The students’ sensor is housed in a plastic frame with a clear top that shows off the inside components, and it connects to a keyboard and mouse. Its “brain” is a Raspberry Pi, a simple and highly module computer that’s popular with electronic hobbyists, which collects air quality data and relays it to a Google Document.

“Overall, sensors are really expensive. Governmental sensors can cost up to $50,000 and even more,” Garcia said. “Our sensor, all the parts combined, cost around $370.”

It’s a cost-efficient design that could have wide application, the team believes. It took from June to November getting the device from the drawing board to fully functional. And they’ve largely done it on their own, with a little advice from professors and a science fair judge.

Garcia said many communities — not just in Oregon but around the world — don’t have access to pollution detection devices, and those are the very places being exposed to higher concentrations of pollutants. The students hope to work with nonprofits and other organizations to distribute their device.

“This factory is just one example of how we can help communities,” Garcia said. He added the team’s device is more versatile than most with its ability to detect three pollutants at once. He said it would be hard to find a sensor with the same capabilities at the same price point.

Winning the local science fair gave the students a ticket straight to the week-long 2022 Regeneron International Science and Engineering Fair in Atlanta in May. They are also competing in the Northwest Science Expo in April.

HOLLINGSWORTH & VOSE



Under the previous permit, the Department of Environmental Quality required Hollingsworth & Vose to pay $240,000 in fines and fees for over-emitting but allowed the company to keep operating its riverside facility, 1115 SE Crystal Lake Drive, while it applied for a higher-level permit.

To clinch the new permit from the Oregon Department of Environmental Quality, the company first needed to get a statement from the city that its use of the land is compatible with the general vicinity.

When first staff and then Corvallis City Manager Mark Shepard in 2021 determined that it was, a group appealed to the City Council, asking members to overrule Shepard’s decision upholding the prior staff decision and allow for public testimony.

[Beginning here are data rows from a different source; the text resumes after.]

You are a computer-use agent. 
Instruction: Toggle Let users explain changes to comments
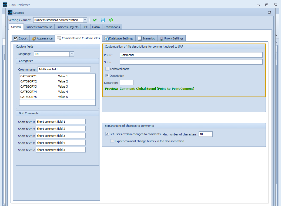(107, 134)
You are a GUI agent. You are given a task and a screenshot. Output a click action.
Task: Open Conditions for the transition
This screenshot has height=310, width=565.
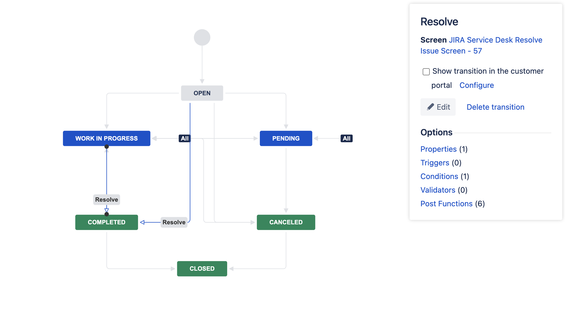pyautogui.click(x=439, y=176)

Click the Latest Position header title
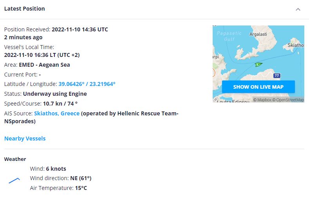[24, 9]
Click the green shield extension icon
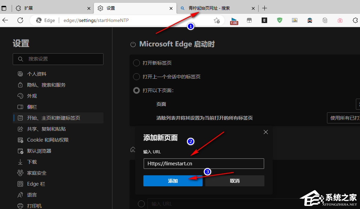The width and height of the screenshot is (360, 209). coord(280,20)
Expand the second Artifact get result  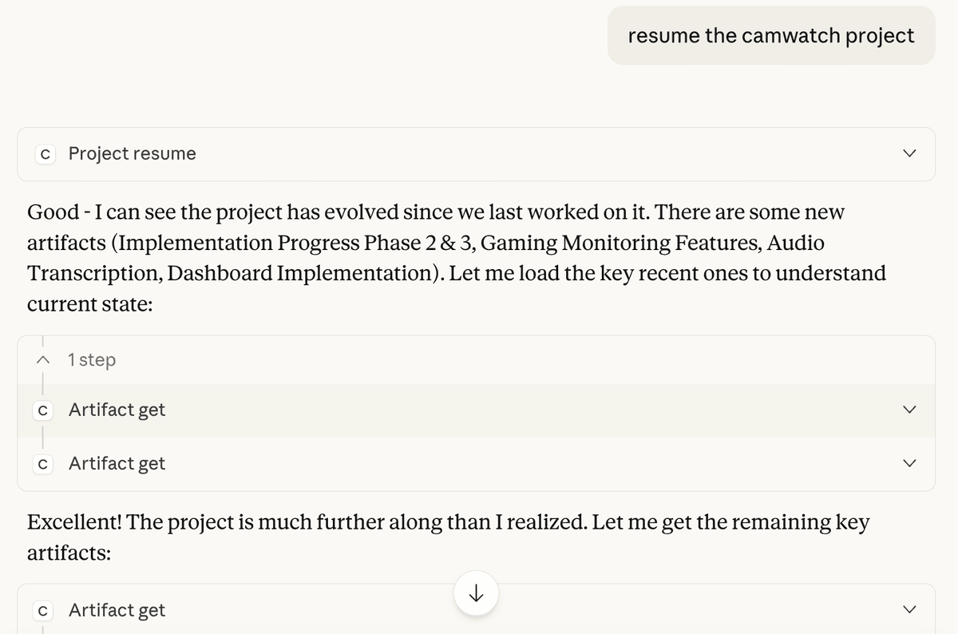point(909,463)
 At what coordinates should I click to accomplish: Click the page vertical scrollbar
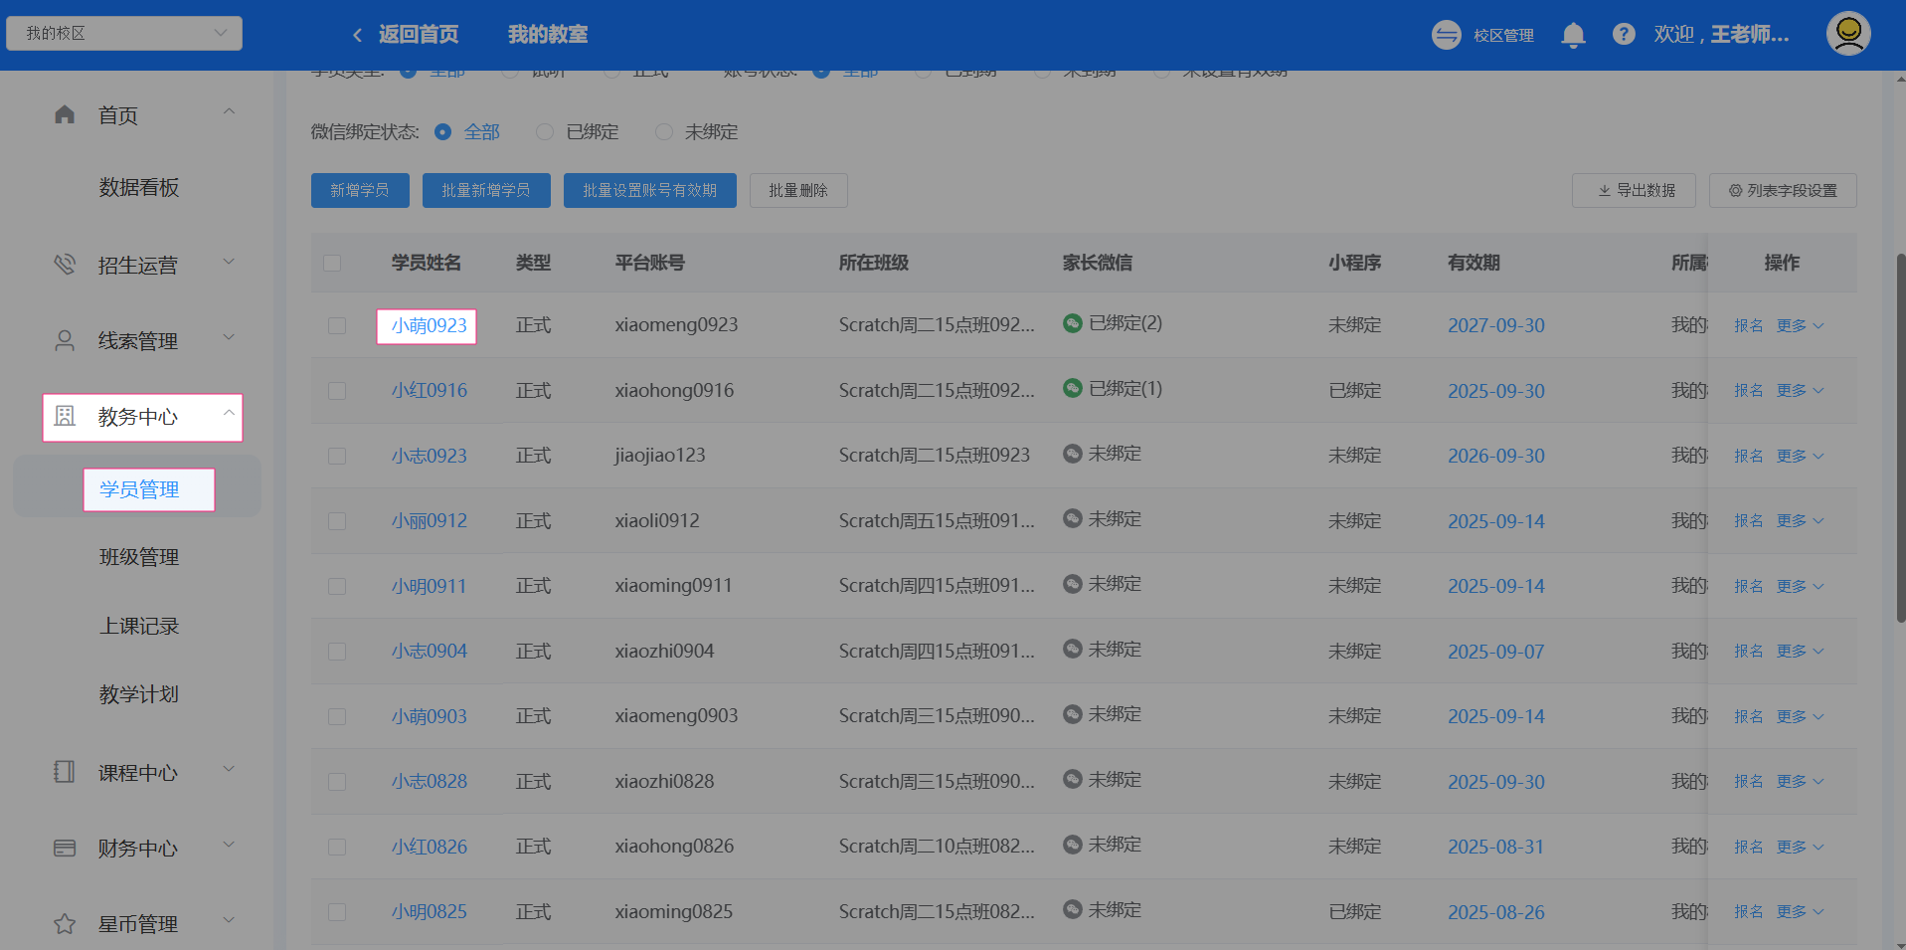tap(1900, 438)
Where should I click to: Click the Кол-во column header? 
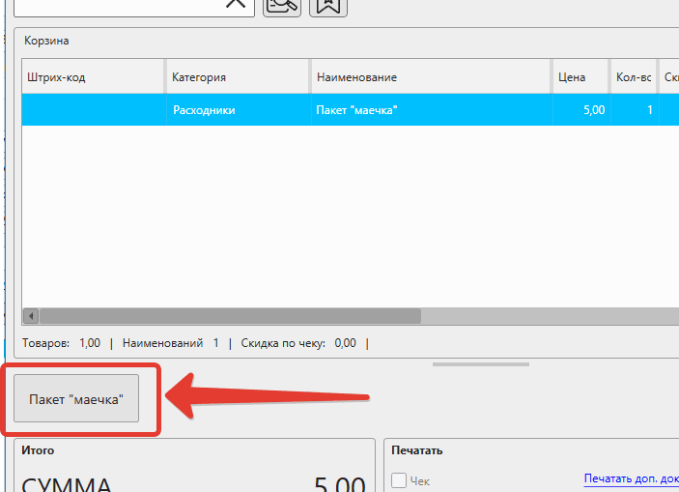(x=633, y=77)
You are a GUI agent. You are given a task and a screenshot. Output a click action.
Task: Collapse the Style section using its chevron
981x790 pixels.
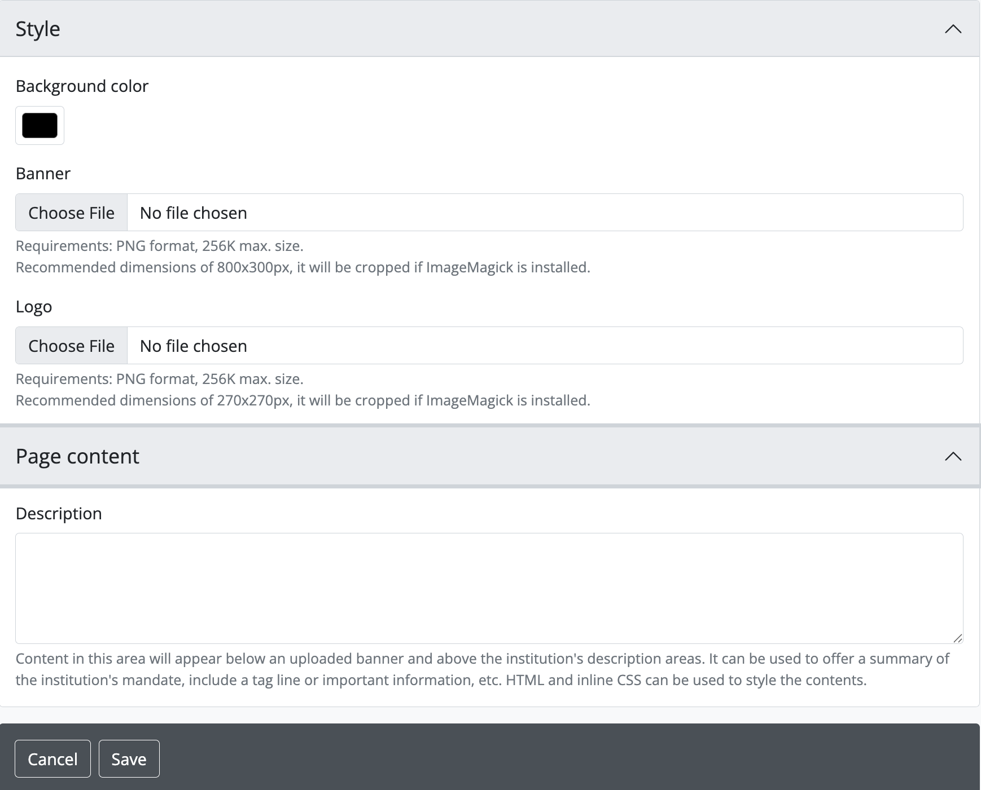[953, 29]
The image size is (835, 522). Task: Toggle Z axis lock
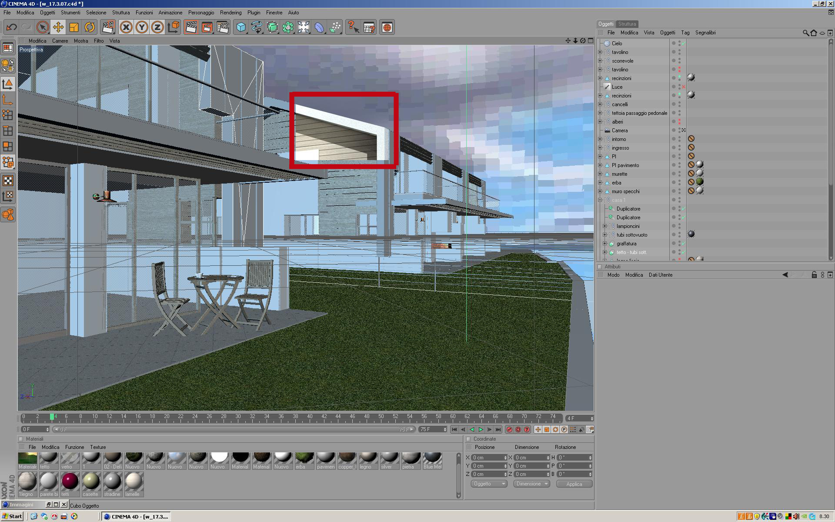[157, 27]
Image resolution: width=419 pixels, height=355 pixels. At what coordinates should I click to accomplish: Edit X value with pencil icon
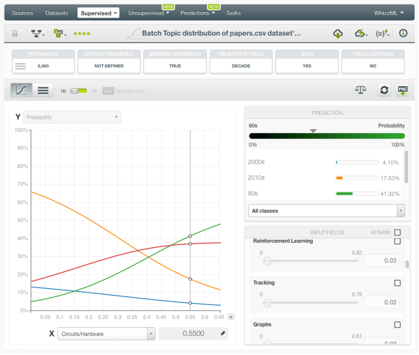(223, 334)
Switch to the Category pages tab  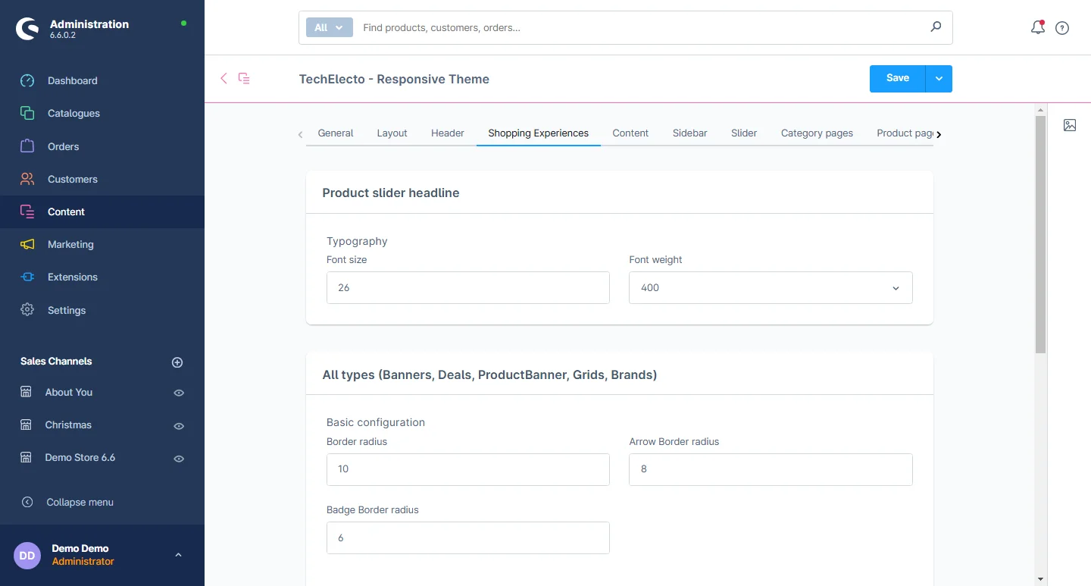point(817,133)
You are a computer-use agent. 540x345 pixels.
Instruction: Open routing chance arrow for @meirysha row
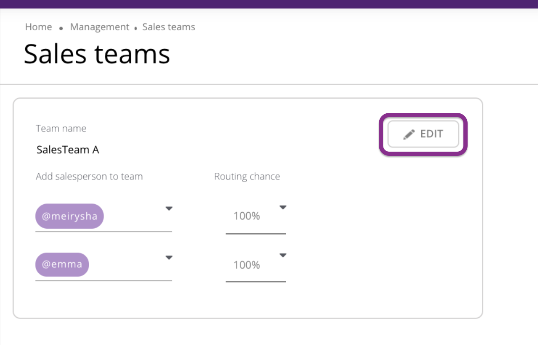[x=283, y=207]
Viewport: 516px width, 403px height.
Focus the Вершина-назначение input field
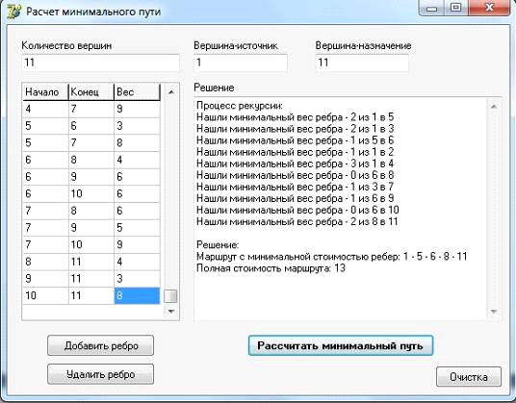click(362, 63)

On March 7, the City Council backed him in a 7-1 vote. The local group that filed the appeal claimed city staff disregarded public process, zoning rules and rising pollution levels in issuing the statement.

Shepard declined to comment on the council decision, citing an appeal on the matter that was filed with the Oregon Land Use Board of Appeals prior to the council meeting.

In a statement prior to the council meeting, Hollingsworth & Vose Corvallis Site Manager Cindy Frost called the permit the company is seeking the “most stringent air permit” DEQ can issue for the plant, which she said employs 121 people.

Following the meeting, Frost said in a statement the new DEQ permit would set emissions levels and require testing, monitoring, and reporting to ensure compliance, and won’t authorize any expansion or change in operations. Frost added the DEQ process provides opportunity for written comment and a public hearing.

©2022 Albany Democrat-Herald, Ore. Distributed by Tribune Content Agency, LLC.